All manner of craft anchored in the harbor. From the most resplendent vessels of the British Navy to the meanest sloop, all found welcome in the boomtown atmosphere of Nassau. Whatever debauchery, decadence, illegality, or perversion one could imagine, it had already been tried here, expounded upon, and cast aside for newer manifestations. And for those who chose to live far outside the boundaries of acceptable, Nassau was perfect.

Sarah stood on the pier in the late afternoon light. She turned abruptly and strode back into the city, hat pulled low over her eyes. She made her way along the filthy, crowded street that edged the harbor, bumping into a variety of humanity in a variety of stages of cleanliness. Shouts and shots filled the air, chased by screams and screeching laughter. Nassau was a pit and for those who weren’t already dead, it promised to press them into the service of those ranks quickly.

Sarah worked her way around vast mud puddles, sloppy with trash and offal, searching for a proper target. She needed to feed after her long day in this hole. Blackwell had off-loaded in Nassau and checked four strongboxes at the customs house. He probably claimed that he found them hidden aboard a pirate ship. He’d get a percentage of the boxes, since it was highly unlikely in the corruption of the Jamaican port that an honest effort to find the rightful owner would be extended. Sarah smiled to herself. Not only had she laid claim, but she knew where he was currently headed. Not that it mattered. Nefi would find him for her. Of that Sarah was sure.

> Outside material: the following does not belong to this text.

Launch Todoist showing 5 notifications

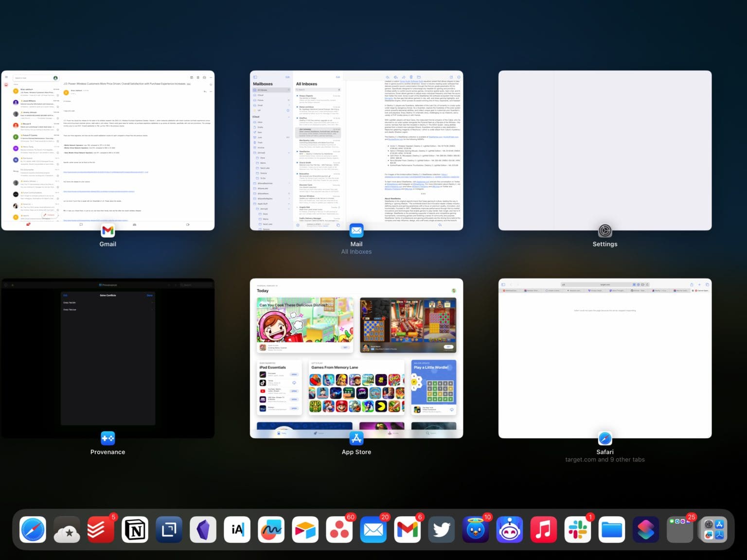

She ducked down a narrow alley between a tavern and a boarding house just as a young serving woman emptied a pail of scraps out the tavern’s back door. Wearing new seaman’s trousers and a rough linen shirt, Sarah presented as a man. The tricorn on her head further marked her as a sailor. She smiled at the serving woman and tipped her hat as she approached. The alley was very dark. The woman was too trusting.

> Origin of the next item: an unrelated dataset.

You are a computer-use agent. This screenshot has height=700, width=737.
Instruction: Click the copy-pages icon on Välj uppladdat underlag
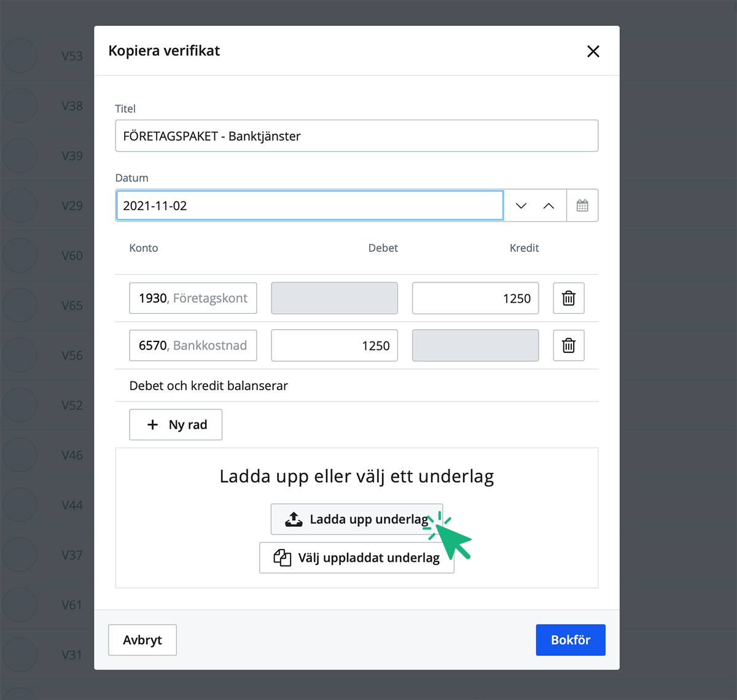(x=282, y=558)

Though she hadn’t had much practice, Sarah was very good at finding a human jugular vein quickly and piercing it efficiently. She had overcome her initial discomfort with seducing women, finding them easier to attract in her male guise than men, though she had fed on an amorous sailor who returned her advances because he thought she was a man. On Sarah’s first boarding—a Dutch schooner—Nefi had demonstrated to Sarah how much blood to take, without leaving lasting harm beyond small puncture scars.

Nefi took Sarah on proper hunts in New Providence soon after, though the initial outings proved difficult for the Englishwoman, who could not yet reconcile her thirst for blood with her mortal past. Nefi seemed to understand, and she made it easy in some ways for Sarah to adjust to this new existence. Sarah thought of her now as a mentor, among other things.

But now here she was, in a dark, stinking alley, enthralled with the taste of the barmaid’s life on her lips, coursing down her throat. It aroused her, caused an ache between her thighs, this unholy intimacy. Not too much, Nefi had instructed. Leave them mortal.

Sarah’s first had died, a young Dutch sailor aboard the schooner. She had felt an overwhelming need to sob but nothing came except the insidious and exhilarating sensation of life, throbbing through her veins. Terrible, terrible bargain. Nefi had only laughed softly. “I knew you would accept,” she said. “I only offer to those who will.”

Thousands, Nefi said. She had ignored thousands over the centuries. Unlike others, she did not pass the gift lightly. Sarah found that intriguing. In every port, dozens like her occupied

every strata, every job. She could sense them now, could see the ethereal glow in their eyes. She caught brief glimpses of canine teeth too sharp. When mortal, she would not have noticed. Yes, Nefi had standards. But looking around the seething city, it was obvious others did not.

Sarah felt the woman against her collapse and she withdrew her teeth with an effort, wiped her mouth and the woman’s neck on a bit of cloth she pulled from her pocket The gift granted her physical strength unlike any she had ever known, so it was an easy matter for Sarah to carry her the short distance to the tavern’s back door and leave her just inside, out of reach of other nightcrawlers with even baser intentions. She straightened her clothing and quitted the alley so she could make her way through the foul streets to a particular drinking establishment.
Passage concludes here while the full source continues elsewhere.